Activity> Output exactly the lines from the line with "How do I perform: Click" through the end of the records below. Include nothing else.

Provided records>

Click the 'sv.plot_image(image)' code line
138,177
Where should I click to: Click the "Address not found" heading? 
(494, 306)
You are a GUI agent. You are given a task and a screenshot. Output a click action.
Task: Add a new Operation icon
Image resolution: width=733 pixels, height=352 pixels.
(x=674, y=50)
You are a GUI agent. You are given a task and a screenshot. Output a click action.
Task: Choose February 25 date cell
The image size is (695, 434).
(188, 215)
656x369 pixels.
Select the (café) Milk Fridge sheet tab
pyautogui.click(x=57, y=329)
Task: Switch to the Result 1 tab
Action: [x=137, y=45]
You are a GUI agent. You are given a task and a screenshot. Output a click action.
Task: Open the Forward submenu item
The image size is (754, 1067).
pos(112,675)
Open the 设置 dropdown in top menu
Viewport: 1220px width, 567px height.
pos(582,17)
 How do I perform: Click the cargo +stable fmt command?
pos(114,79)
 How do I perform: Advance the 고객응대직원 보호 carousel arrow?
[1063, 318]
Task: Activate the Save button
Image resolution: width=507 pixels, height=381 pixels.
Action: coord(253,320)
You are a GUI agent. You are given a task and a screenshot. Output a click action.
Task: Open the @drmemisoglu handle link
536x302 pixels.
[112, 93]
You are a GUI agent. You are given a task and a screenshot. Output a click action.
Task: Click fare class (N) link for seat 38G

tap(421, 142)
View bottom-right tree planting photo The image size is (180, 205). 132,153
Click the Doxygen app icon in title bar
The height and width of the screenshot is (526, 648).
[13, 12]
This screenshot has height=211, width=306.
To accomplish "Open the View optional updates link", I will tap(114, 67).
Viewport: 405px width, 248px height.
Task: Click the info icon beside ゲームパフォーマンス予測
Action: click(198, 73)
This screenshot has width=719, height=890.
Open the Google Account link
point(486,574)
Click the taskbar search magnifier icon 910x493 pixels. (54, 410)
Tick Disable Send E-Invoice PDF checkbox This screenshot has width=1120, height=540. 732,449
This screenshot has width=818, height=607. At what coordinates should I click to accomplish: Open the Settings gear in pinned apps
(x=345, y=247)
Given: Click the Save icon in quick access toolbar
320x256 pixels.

Written solution>
 How do I perform: Click the cargo +stable fmt command?
pos(114,79)
 How do I perform: Advance the 고객응대직원 보호 carousel arrow?
[1063, 318]
Task: Activate the Save button
Image resolution: width=507 pixels, height=381 pixels.
Action: coord(253,320)
You are a GUI agent. You are given a task and a screenshot. Output a click action.
Task: Open the @drmemisoglu handle link
536x302 pixels.
[112, 93]
You are a GUI agent. You are given a task and a screenshot. Output a click action.
Task: Click fare class (N) link for seat 38G

tap(421, 142)
View bottom-right tree planting photo The image size is (180, 205). 132,153
Click the Doxygen app icon in title bar
The height and width of the screenshot is (526, 648).
[13, 12]
This screenshot has height=211, width=306.
To accomplish "Open the View optional updates link", I will tap(114, 67).
Viewport: 405px width, 248px height.
Task: Click the info icon beside ゲームパフォーマンス予測
Action: click(198, 73)
This screenshot has width=719, height=890.
Open the Google Account link
point(486,574)
Click the taskbar search magnifier icon 910x493 pixels. (54, 410)
Tick Disable Send E-Invoice PDF checkbox This screenshot has width=1120, height=540. 732,449
This screenshot has width=818, height=607. At what coordinates should I click to accomplish: Open the Settings gear in pinned apps
(x=345, y=247)
Given: Click the Save icon in quick access toolbar
320x256 pixels.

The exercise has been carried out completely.